Rothman, however, denies any such motivation.
"I picked the best person for the job," he said.
Rothman's gamble has ruffled some Democratic feathers for his aggressiveness. At a Democratic State Convention dinner, Rothman drew scattered boos from the heavily pro-Clinton audience when he said that Obama has "More experience than a certain Senator from New York." And at the New Jersey Presidential Caucus, he drew a similar reaction after saying that a nomination of someone else could result in a loss of congressional seats.
Perhaps getting any boos at all from a room full of Democrats isn't a good sign – that it's worthless to expend political capital drawing hostility from one's own party. But Cook Political Report editor Jennifer Duffy downplayed the significance of endorsements, and doubted that many people would remember or care where Rothman stood during the election of 2008.
"I don't think he has anything to lose," said Duffy.
And if Clinton does wind up becoming the next president, her supporters probably won't hold a grudge, said John F. X. Graham, Clinton's New Jersey finance co-chair. Still, it would be nice if he toned it down a bit.
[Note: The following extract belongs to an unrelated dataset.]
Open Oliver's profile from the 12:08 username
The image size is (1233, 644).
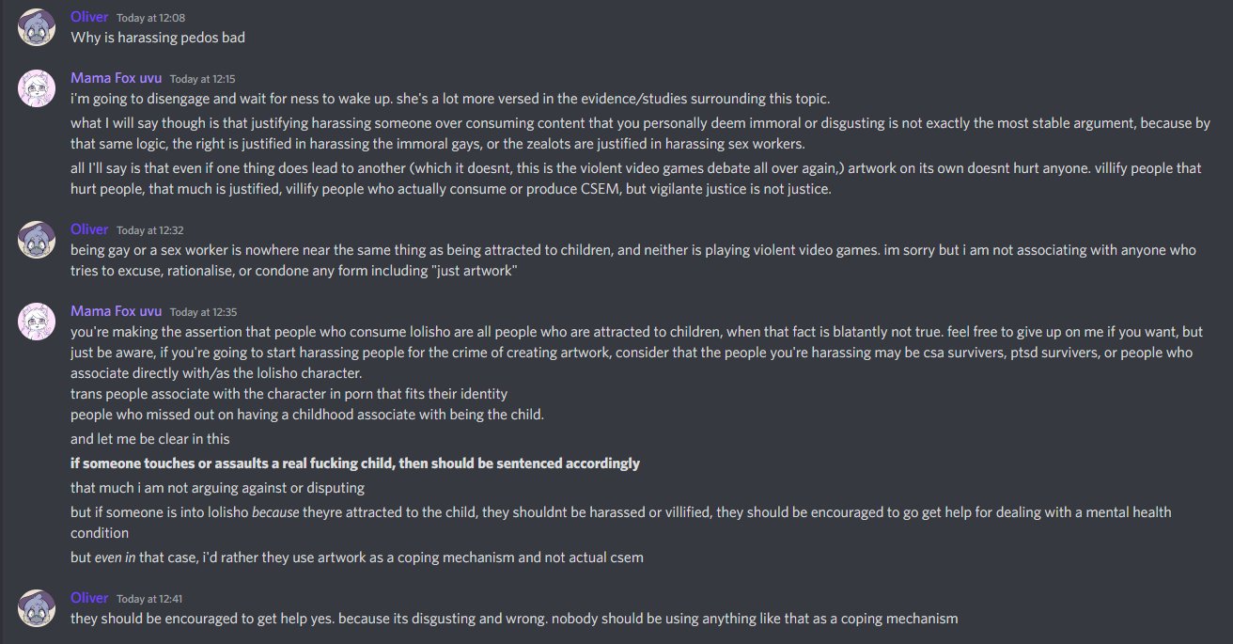[x=89, y=18]
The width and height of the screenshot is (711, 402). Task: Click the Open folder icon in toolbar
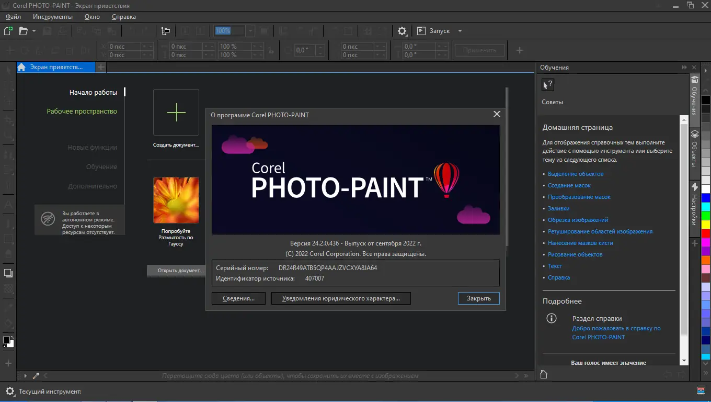pos(23,31)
"I try to ignore anything out there, I try to go past it, but if it becomes a systemic philosophy, I don't think it helps Barack by saying that," said Graham. "He should just talk about Barack's issues and what he can do for the country, not something that could be construed as a personal attack."
Rothman noted that the boos in those two appearances came from a small segment of the audiences — five percent, by his estimation. And his speech on behalf of Obama at the convention was more evidence of his passion for the candidate, he said.
"At the Convention, there was chatter among some of the Clinton folks about me raising the issue of whether we should pick someone else as our nominee in New Jersey," said Rothman. "They didn't want to hear that, but I raised it. I think it was properly the place to air that discussion amongst the family."
Rothman sees it as his duty to loudly proclaim the merits of who he thinks is his best candidate – even if that means calling into question whether Hillary Clinton is electable. In essence, Rothman said, his speeches in support of Obama reflect the Democratic rank-and-file's desire for the party's elected officials to stop equivocating on issues closest to their ideological foundation.
"I am speaking from my heart about my belief that Sen. Obama will be New Jersey's best candidate for president and America's best candidate for president, and some are objecting because I spoke too forcefully or with too much emotion," said Rothman.
Still, while Rothman denies any trace of political expediency in his decision to endorse Obama, he knows that good things could happen if Obama wins the presidency.
"If Sen. Obama becomes president, will then President Obama remember that I worked hard to make sure that he got elected president? I expect he will," said Rothman.